- **What is being asked**
Every entry must be given again exactly as it is written.

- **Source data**

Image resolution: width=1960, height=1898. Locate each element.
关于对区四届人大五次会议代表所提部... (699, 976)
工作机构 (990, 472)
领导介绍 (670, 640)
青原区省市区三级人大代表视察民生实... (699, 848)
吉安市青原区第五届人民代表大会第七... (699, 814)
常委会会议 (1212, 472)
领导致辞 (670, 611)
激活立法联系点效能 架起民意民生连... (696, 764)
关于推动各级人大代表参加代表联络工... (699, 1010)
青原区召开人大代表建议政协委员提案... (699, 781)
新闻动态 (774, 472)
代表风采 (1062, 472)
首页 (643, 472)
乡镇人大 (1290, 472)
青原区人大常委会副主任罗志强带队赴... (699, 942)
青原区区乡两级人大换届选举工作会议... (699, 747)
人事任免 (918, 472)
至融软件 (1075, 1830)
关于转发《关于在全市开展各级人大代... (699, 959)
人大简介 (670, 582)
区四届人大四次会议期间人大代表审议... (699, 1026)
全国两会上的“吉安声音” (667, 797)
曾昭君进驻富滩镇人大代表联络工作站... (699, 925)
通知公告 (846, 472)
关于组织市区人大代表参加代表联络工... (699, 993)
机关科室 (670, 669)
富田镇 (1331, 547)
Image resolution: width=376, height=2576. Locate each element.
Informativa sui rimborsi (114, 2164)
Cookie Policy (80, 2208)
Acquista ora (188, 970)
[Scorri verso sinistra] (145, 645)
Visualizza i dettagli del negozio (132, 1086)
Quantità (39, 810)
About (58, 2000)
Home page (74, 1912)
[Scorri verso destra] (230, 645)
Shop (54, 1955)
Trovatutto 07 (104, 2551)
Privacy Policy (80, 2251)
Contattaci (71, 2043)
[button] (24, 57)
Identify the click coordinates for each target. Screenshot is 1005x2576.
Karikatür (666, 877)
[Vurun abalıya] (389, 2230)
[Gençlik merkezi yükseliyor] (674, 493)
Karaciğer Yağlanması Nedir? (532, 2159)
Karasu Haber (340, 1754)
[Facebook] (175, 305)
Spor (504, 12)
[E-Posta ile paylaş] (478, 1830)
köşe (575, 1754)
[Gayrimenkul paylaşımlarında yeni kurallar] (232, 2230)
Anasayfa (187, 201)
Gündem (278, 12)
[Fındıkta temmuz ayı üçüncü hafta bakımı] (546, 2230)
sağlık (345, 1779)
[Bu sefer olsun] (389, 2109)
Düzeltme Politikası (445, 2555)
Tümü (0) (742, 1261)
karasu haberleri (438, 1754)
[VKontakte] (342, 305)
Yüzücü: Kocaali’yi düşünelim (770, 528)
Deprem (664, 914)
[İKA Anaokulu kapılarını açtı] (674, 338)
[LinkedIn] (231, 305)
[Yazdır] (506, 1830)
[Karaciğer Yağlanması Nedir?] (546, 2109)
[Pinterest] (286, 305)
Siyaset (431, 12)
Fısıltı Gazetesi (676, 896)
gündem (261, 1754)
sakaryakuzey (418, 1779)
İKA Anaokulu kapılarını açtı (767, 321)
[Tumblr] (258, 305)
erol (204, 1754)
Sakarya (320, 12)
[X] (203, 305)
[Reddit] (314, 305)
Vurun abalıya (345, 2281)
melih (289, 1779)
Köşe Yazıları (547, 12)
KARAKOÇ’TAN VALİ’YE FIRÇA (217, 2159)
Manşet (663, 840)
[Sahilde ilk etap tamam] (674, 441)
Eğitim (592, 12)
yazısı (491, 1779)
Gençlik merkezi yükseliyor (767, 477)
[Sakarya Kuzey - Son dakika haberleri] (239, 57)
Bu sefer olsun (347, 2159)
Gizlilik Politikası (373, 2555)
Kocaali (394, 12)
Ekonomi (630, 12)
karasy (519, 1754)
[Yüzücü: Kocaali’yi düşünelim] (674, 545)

- **Response to this exercise**
Image resolution: width=1960, height=1898. Locate each element.
关于对区四届人大五次会议代表所提部... (699, 976)
工作机构 (990, 472)
领导介绍 (670, 640)
青原区省市区三级人大代表视察民生实... (699, 848)
吉安市青原区第五届人民代表大会第七... (699, 814)
常委会会议 (1212, 472)
领导致辞 (670, 611)
激活立法联系点效能 架起民意民生连... (696, 764)
关于推动各级人大代表参加代表联络工... (699, 1010)
青原区召开人大代表建议政协委员提案... (699, 781)
新闻动态 (774, 472)
代表风采 (1062, 472)
首页 (643, 472)
乡镇人大 (1290, 472)
青原区人大常委会副主任罗志强带队赴... (699, 942)
青原区区乡两级人大换届选举工作会议... (699, 747)
人事任免 (918, 472)
至融软件 (1075, 1830)
关于转发《关于在全市开展各级人大代... (699, 959)
人大简介 (670, 582)
区四届人大四次会议期间人大代表审议... (699, 1026)
全国两会上的“吉安声音” (667, 797)
曾昭君进驻富滩镇人大代表联络工作站... (699, 925)
通知公告 (846, 472)
关于组织市区人大代表参加代表联络工... (699, 993)
机关科室 (670, 669)
富田镇 (1331, 547)
Image resolution: width=376, height=2576. Locate each element.
Informativa sui rimborsi (114, 2164)
Cookie Policy (80, 2208)
Acquista ora (188, 970)
[Scorri verso sinistra] (145, 645)
Visualizza i dettagli del negozio (132, 1086)
Quantità (39, 810)
About (58, 2000)
Home page (74, 1912)
[Scorri verso destra] (230, 645)
Shop (54, 1955)
Trovatutto 07 (104, 2551)
Privacy Policy (80, 2251)
Contattaci (71, 2043)
[button] (24, 57)
Identify the click coordinates for each target. Screenshot is 1005x2576.
Karikatür (666, 877)
[Vurun abalıya] (389, 2230)
[Gençlik merkezi yükseliyor] (674, 493)
Karaciğer Yağlanması Nedir? (532, 2159)
Karasu Haber (340, 1754)
[Facebook] (175, 305)
Spor (504, 12)
[E-Posta ile paylaş] (478, 1830)
köşe (575, 1754)
[Gayrimenkul paylaşımlarında yeni kurallar] (232, 2230)
Anasayfa (187, 201)
Gündem (278, 12)
[Fındıkta temmuz ayı üçüncü hafta bakımı] (546, 2230)
sağlık (345, 1779)
[Bu sefer olsun] (389, 2109)
Düzeltme Politikası (445, 2555)
Tümü (0) (742, 1261)
karasu haberleri (438, 1754)
[VKontakte] (342, 305)
Yüzücü: Kocaali’yi düşünelim (770, 528)
Deprem (664, 914)
[İKA Anaokulu kapılarını açtı] (674, 338)
[LinkedIn] (231, 305)
[Yazdır] (506, 1830)
[Karaciğer Yağlanması Nedir?] (546, 2109)
[Pinterest] (286, 305)
Siyaset (431, 12)
Fısıltı Gazetesi (676, 896)
gündem (261, 1754)
sakaryakuzey (418, 1779)
İKA Anaokulu kapılarını açtı (767, 321)
[Tumblr] (258, 305)
erol (204, 1754)
Sakarya (320, 12)
[X] (203, 305)
[Reddit] (314, 305)
Vurun abalıya (345, 2281)
melih (289, 1779)
Köşe Yazıları (547, 12)
KARAKOÇ’TAN VALİ’YE FIRÇA (217, 2159)
Manşet (663, 840)
[Sahilde ilk etap tamam] (674, 441)
Eğitim (592, 12)
yazısı (491, 1779)
Gençlik merkezi yükseliyor (767, 477)
[Sakarya Kuzey - Son dakika haberleri] (239, 57)
Bu sefer olsun (347, 2159)
Gizlilik Politikası (373, 2555)
Kocaali (394, 12)
Ekonomi (630, 12)
karasy (519, 1754)
[Yüzücü: Kocaali’yi düşünelim] (674, 545)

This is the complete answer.